Security loophole in error verification in quantum key distribution

TL;DR

This paper reveals a security loophole in quantum key distribution caused by improper error verification, and proposes a method to correctly incorporate the revised secrecy definition into existing security proof frameworks.

Contribution

It identifies a critical oversight in QKD security proofs related to error verification and offers a translation method to ensure validity across different proof approaches.

Findings

Neglecting the revised secrecy definition can lead to incorrect security claims.

The proposed translation preserves security proof validity without changing key length.
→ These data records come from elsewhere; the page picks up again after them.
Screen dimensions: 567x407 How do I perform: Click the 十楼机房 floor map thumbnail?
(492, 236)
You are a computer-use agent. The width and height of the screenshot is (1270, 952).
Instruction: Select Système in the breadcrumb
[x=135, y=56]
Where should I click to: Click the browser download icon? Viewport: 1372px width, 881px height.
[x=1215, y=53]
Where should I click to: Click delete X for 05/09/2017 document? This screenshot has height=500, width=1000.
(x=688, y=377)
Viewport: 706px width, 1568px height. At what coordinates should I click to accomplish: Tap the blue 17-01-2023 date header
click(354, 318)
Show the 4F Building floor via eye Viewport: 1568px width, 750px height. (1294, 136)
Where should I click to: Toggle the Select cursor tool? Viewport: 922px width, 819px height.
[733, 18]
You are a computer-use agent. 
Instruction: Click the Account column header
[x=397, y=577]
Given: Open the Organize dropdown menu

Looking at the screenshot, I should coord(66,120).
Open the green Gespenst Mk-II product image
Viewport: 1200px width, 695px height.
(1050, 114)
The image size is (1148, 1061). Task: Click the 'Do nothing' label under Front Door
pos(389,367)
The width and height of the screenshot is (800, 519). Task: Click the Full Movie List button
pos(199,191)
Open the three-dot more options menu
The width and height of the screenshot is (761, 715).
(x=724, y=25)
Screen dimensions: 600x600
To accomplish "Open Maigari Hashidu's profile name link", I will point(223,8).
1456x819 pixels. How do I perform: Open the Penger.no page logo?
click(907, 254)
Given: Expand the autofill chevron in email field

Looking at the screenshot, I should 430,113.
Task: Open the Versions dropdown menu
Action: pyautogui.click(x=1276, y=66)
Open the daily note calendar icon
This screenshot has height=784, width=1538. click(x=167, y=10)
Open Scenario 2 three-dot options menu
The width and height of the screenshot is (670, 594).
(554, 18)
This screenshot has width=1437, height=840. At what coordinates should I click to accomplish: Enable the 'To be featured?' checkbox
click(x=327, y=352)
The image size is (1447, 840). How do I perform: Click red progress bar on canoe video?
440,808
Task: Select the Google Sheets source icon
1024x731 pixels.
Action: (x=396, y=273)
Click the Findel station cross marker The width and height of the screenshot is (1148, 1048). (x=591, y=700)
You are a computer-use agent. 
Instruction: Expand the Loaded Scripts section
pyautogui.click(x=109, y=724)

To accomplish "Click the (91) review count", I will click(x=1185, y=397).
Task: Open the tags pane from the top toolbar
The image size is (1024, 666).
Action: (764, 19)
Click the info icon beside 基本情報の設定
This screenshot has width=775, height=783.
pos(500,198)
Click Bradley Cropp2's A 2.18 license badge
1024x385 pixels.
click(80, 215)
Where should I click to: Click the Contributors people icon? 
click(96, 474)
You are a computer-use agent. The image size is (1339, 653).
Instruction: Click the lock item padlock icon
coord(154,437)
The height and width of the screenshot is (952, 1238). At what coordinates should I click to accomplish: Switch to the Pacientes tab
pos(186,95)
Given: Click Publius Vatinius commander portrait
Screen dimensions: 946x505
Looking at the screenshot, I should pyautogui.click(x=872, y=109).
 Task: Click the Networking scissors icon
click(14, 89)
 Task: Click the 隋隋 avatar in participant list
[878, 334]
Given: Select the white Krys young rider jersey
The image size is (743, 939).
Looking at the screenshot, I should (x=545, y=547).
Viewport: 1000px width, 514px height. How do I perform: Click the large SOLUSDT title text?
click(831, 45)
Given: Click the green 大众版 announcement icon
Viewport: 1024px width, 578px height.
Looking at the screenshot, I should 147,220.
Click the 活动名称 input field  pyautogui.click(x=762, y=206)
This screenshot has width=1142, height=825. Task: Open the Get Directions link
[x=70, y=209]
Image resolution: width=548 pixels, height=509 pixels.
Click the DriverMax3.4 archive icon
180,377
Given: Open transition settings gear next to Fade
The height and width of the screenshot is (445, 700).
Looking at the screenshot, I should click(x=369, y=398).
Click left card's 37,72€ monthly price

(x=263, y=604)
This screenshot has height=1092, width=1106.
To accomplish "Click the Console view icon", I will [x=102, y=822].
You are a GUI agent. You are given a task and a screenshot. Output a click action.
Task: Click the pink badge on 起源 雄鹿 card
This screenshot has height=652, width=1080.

Existing security proofs based on phase error correction remain valid with proper interpretation.

Abstract

The security of quantum key distribution (QKD) is evaluated based on the secrecy of Alice's key and the correctness of the keys held by Alice and Bob. A practical method for ensuring correctness is known as error verification, in which Alice and Bob reveal a portion of their reconciled keys and check whether the revealed information matches. In this paper, we point out that when error verification is performed in a QKD protocol, the definition of secrecy must be revised accordingly. We illustrate the necessity of this revision with a counterexample, showing that neglecting it can lead to an incorrect security claim. In particular, we observe that in the case of security proof method based on phase error correction, which is one of the mainstream approaches and also known as Koashi's approach, no explicit method has been established to properly incorporate the revised secrecy definition. To resolve this issue, we present a way to translate the phase error correction-based approach into another mainstream approach, called the leftover hashing lemma-based approach, also known as Renner's approach, where a solution has already been formulated. As a consequence, security proofs under the phase error correction-based approach automatically remain valid without any change in the secret key length, even if they implicitly consider error verification without revising the secrecy definition.